Istilah mubahalah sendiri sudah dikenal luas oleh masyarakat Arab dan para penganut agama langit sebagai sarana untuk membuktikan kebenaran.

Di hari berikutnya, Rasul datang ke arena mubahalah dengan membawa orang-orang yang paling mulia dan paling dekat dengannya. Melihat pemandangan itu, para pembesar Nasrani Najran mulai ragu dan memutuskan untuk membatalkan mubahalah.

Al-Quran mengabadikan peristiwa ini dalam surat Ali-Imran ayat 61, "Siapa yang membantahmu tentang kisah Isa sesudah datang ilmu (yang meyakinkan kamu), maka katakanlah (kepadanya), “Marilah kita memanggil anak-anak kami dan anak-anak kamu, istri-istri kami dan istri-istri kamu, diri kami dan diri kamu; kemudian marilah kita bermubahalah kepada Allah dan kita minta supaya laknat Allah ditimpakan kepada orang-orang yang dusta."

Para ulama tafsir memiliki pandangan yang sama ketika menafsirkan ayat ini.
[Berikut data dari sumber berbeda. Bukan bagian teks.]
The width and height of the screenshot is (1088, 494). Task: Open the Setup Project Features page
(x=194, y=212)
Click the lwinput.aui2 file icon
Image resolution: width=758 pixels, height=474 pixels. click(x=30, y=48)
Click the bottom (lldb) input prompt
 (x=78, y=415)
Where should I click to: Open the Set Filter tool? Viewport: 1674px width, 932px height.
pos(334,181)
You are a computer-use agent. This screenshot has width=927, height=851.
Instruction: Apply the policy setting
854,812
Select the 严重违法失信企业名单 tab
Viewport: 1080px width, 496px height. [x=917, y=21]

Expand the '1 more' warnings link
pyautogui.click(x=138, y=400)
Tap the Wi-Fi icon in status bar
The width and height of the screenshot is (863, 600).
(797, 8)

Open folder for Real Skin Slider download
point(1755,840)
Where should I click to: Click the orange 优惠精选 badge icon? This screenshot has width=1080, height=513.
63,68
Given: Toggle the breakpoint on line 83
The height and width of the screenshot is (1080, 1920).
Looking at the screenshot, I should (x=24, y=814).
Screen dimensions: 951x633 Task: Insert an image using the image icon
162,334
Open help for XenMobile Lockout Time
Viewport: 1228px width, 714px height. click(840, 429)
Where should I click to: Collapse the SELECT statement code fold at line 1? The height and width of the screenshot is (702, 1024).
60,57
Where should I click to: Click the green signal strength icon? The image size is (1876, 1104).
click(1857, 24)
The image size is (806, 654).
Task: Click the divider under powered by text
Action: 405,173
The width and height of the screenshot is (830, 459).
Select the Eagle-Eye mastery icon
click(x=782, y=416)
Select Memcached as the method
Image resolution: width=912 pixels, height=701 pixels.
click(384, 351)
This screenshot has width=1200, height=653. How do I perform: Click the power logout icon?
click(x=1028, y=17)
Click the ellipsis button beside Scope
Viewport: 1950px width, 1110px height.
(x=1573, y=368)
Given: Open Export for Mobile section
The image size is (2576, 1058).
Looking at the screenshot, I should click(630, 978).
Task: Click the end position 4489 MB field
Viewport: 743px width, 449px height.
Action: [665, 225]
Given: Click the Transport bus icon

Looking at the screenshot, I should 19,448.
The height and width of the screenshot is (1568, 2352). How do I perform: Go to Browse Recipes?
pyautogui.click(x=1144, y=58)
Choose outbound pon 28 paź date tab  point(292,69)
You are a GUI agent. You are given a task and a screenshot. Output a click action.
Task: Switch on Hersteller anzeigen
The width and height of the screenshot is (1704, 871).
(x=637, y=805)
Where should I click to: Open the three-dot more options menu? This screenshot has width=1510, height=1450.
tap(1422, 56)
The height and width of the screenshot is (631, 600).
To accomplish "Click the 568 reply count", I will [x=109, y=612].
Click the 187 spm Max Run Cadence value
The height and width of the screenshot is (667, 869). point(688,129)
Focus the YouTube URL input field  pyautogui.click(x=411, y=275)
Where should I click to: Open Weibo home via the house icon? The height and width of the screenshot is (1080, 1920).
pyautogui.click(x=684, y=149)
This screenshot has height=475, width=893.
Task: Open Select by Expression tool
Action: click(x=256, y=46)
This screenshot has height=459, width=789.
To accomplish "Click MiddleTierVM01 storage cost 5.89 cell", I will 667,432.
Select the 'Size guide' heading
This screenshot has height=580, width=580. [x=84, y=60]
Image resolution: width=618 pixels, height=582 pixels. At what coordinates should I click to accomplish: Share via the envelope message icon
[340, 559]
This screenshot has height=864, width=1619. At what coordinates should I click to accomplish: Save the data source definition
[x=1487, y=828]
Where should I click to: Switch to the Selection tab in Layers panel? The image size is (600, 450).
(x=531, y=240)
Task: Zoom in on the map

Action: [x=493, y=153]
Maksud dari kata Abnaana adalah Imam Hasan dan Imam Husein as, Nisaana yaitu Sayidah Fatimah as, dan maksud dari Anfusana adalah Imam Ali as yang setara kedudukannya dengan jiwa Rasulullah Saw.

Ayat lain yang secara langsung berbicara tentang posisi imamah Ali bin Abi Thalib as adalah ayat 55 surat al-Maidah yang populer dengan Ayat Wilayah (kepemimpinan). “Sesungguhnya penolong kamu hanyalah Allah, Rasul-Nya, dan orang-orang yang beriman, yang mendirikan shalat dan menunaikan zakat, seraya mereka tunduk (kepada Allah).”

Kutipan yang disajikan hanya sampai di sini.